Studio album by Morrissey
- Released: 17 November 2017
- Studio: Forum Studios, Italy; La Fabrique Studios, France;
- Genre: Alternative rock; pop rock;
- Length: 53:25
- Label: BMG
- Producer: Joe Chiccarelli

Morrissey chronology
| World Peace Is None of Your Business (2014) | Low in High School (2017) | California Son (2019) |

Alternative cover
- 2018 deluxe edition cover

Singles from Low in High School
- "Spent the Day in Bed" Released: 19 September 2017; "Jacky's Only Happy When She's Up on the Stage" Released: 7 November 2017; "My Love, I'd Do Anything for You" Released: 23 March 2018; "All the Young People Must Fall in Love" Released: 6 July 2018;

= Low in High School =

Low in High School is the eleventh solo studio album by British singer Morrissey, released on 17 November 2017 through BMG. It was produced by Joe Chiccarelli, and recorded at La Fabrique Studios in France and at Ennio Morricone's Forum Studios in Italy.

The album debuted at number 5 on the UK Albums Chart. Low in High School generally received mixed or average reviews.

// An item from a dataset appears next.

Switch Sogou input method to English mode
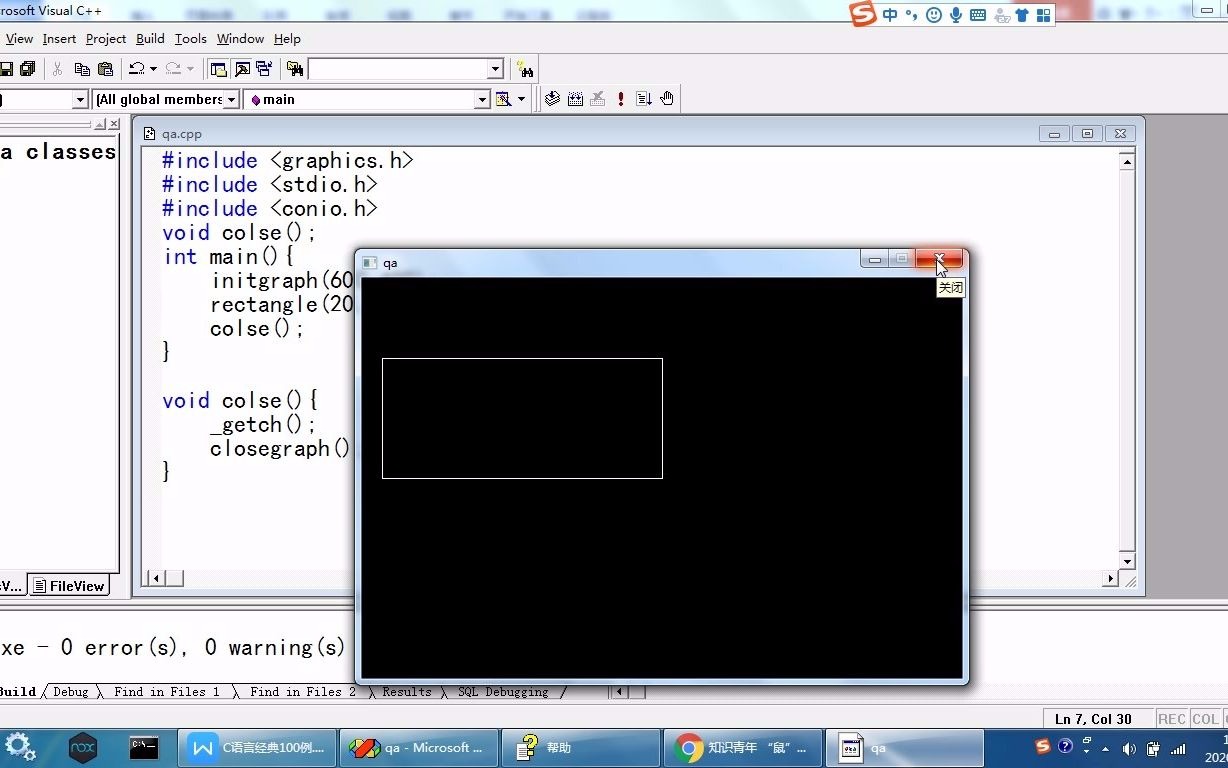The height and width of the screenshot is (768, 1228). (x=888, y=14)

==Background and release==
Prior to the album's release, it was reported that several retailers including HMV had refused to stock the album due to its cover art, though this was later denied by HMV. The child on the cover is Max Lopez (noted in the article as Msax), the son of Morrissey's bassist, Mando Lopez.

The first single, "Spent the Day in Bed", received its first play on 19 September 2017 and was released on the same day. Along with the release of the single, Morrissey announced an upcoming US tour. "I Wish You Lonely" was released as an instant grat download on 24 October. "Jacky's Only Happy When She's Up on the Stage" was released on 7 November. Two more singles were released in 2018.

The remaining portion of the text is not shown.